• Stored items from a collection:
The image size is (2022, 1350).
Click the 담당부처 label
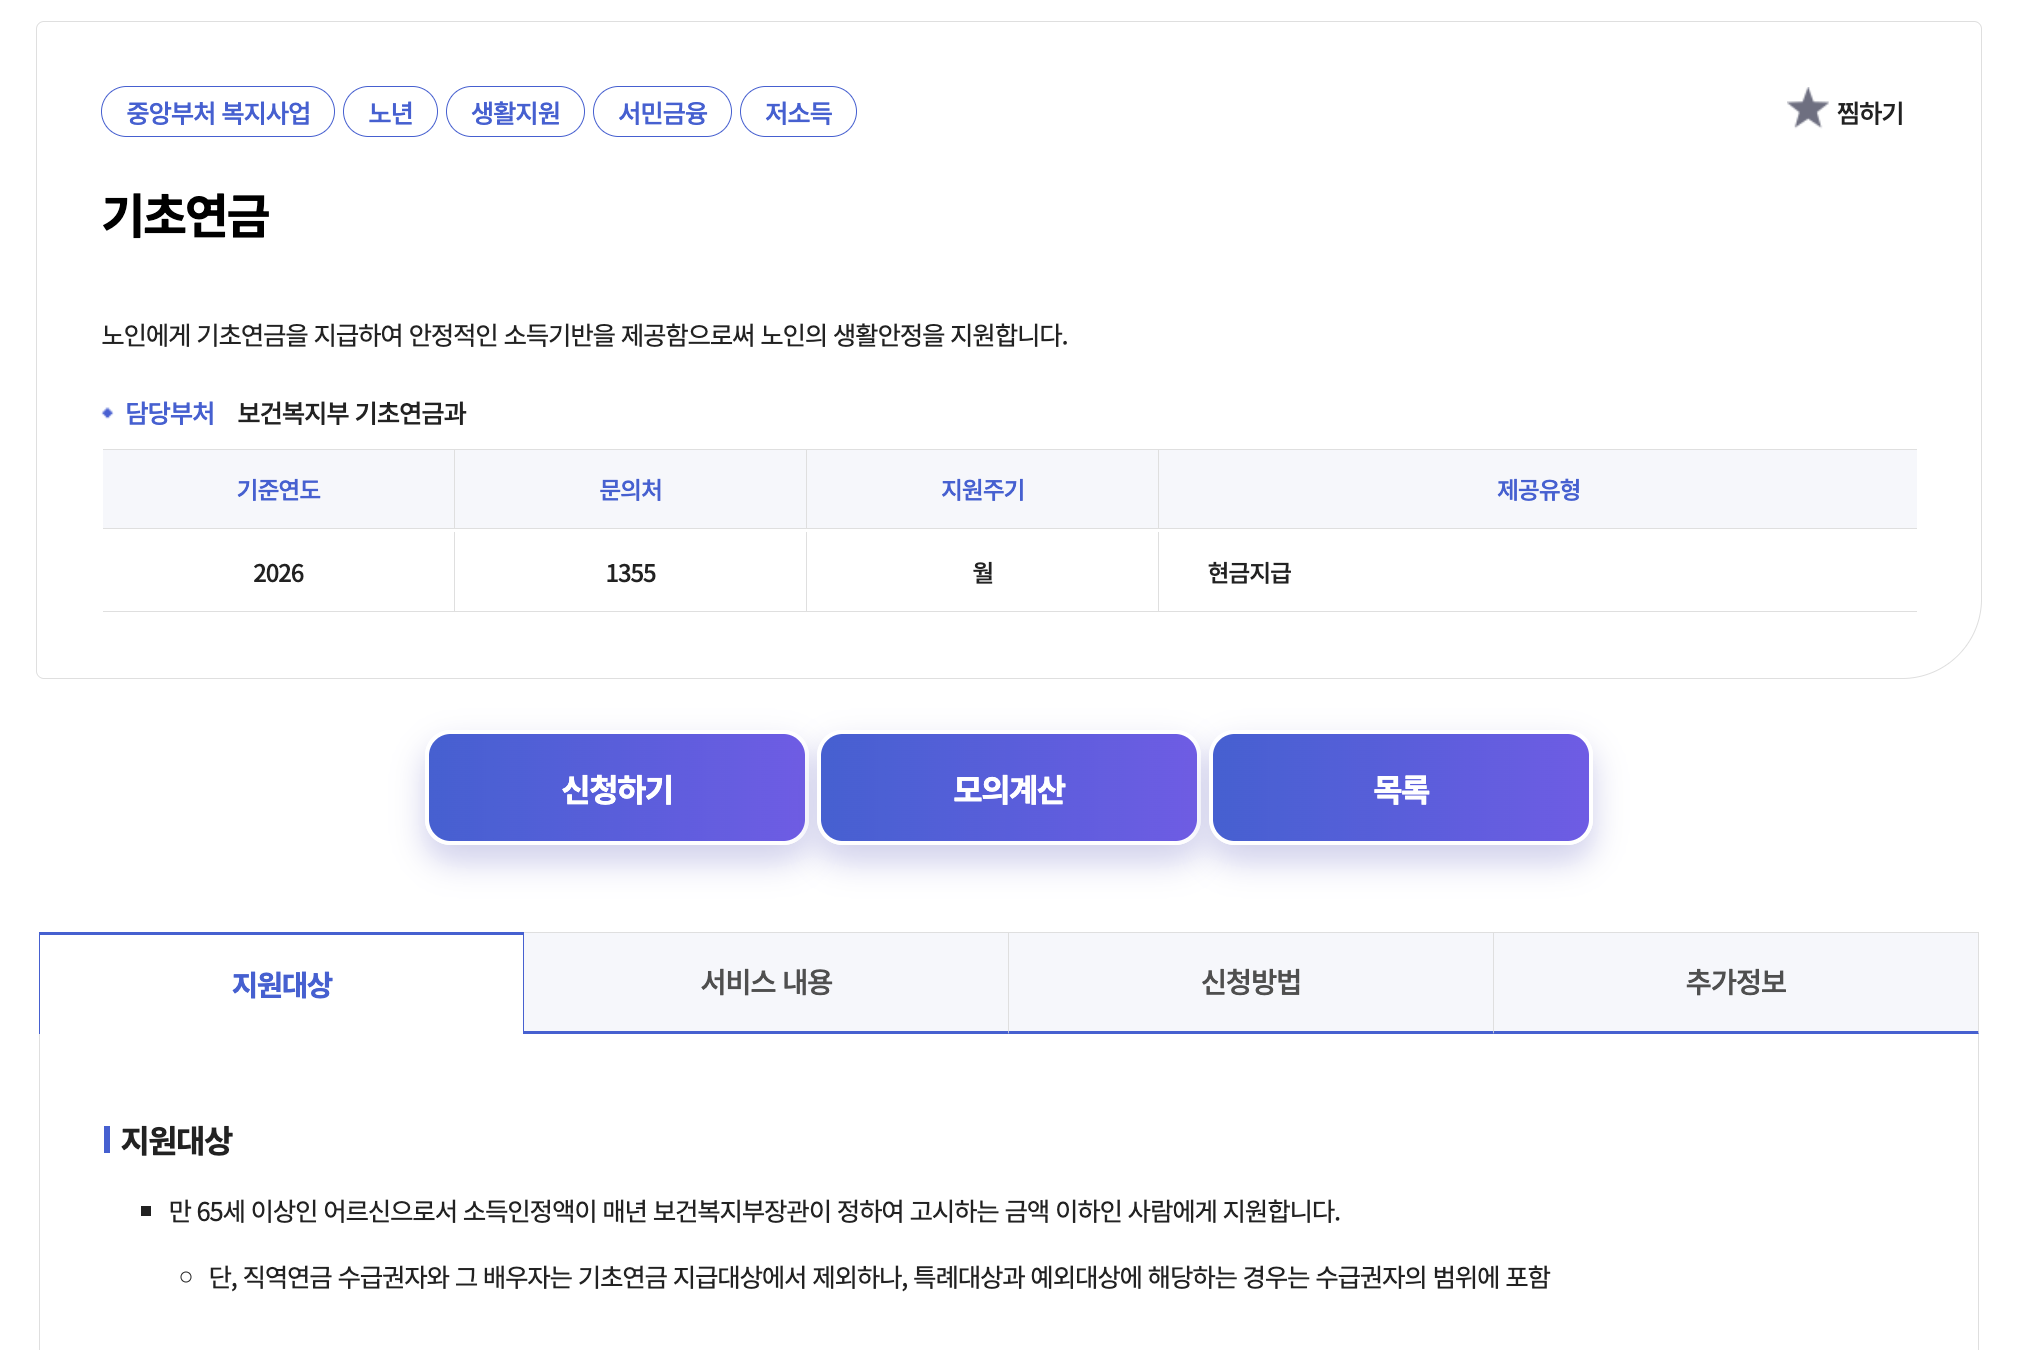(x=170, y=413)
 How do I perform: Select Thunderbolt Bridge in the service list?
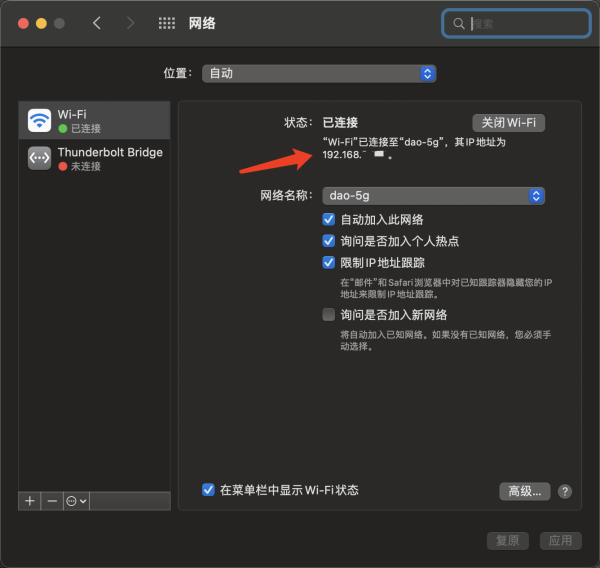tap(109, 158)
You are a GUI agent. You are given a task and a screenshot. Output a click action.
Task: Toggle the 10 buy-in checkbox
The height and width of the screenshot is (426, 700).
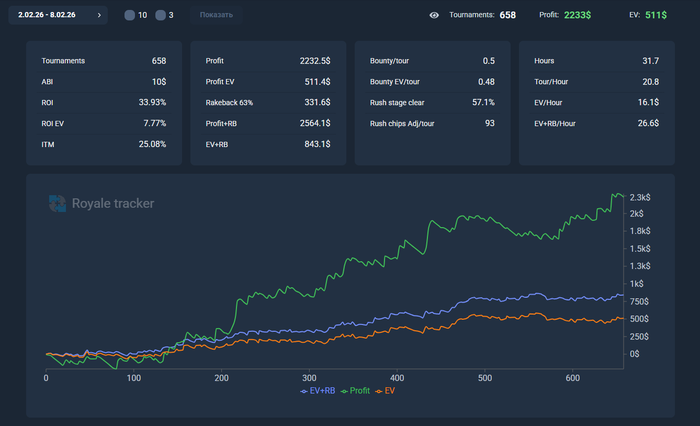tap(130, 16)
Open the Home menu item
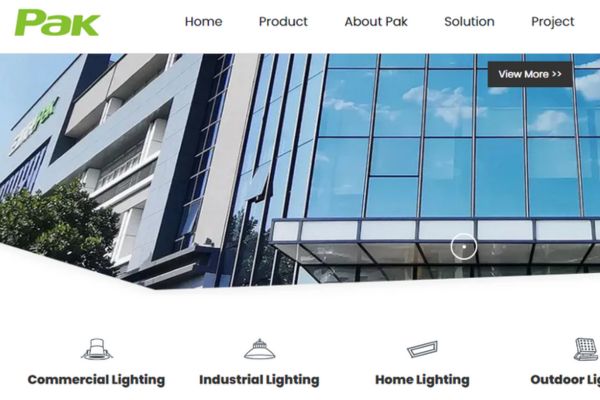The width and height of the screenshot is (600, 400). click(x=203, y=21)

• Task prompt: The expected output is an exact retyping of the lines from the line with "You are a GUI" through the last line of the data, with both ends kept and the pictures dropped.

• Answer to this task:
You are a GUI agent. You are given a task and a screenshot. Output a click action.
Task: Toggle the 10 buy-in checkbox
The height and width of the screenshot is (426, 700).
tap(130, 16)
Open the Home menu item
The width and height of the screenshot is (600, 400). click(x=203, y=21)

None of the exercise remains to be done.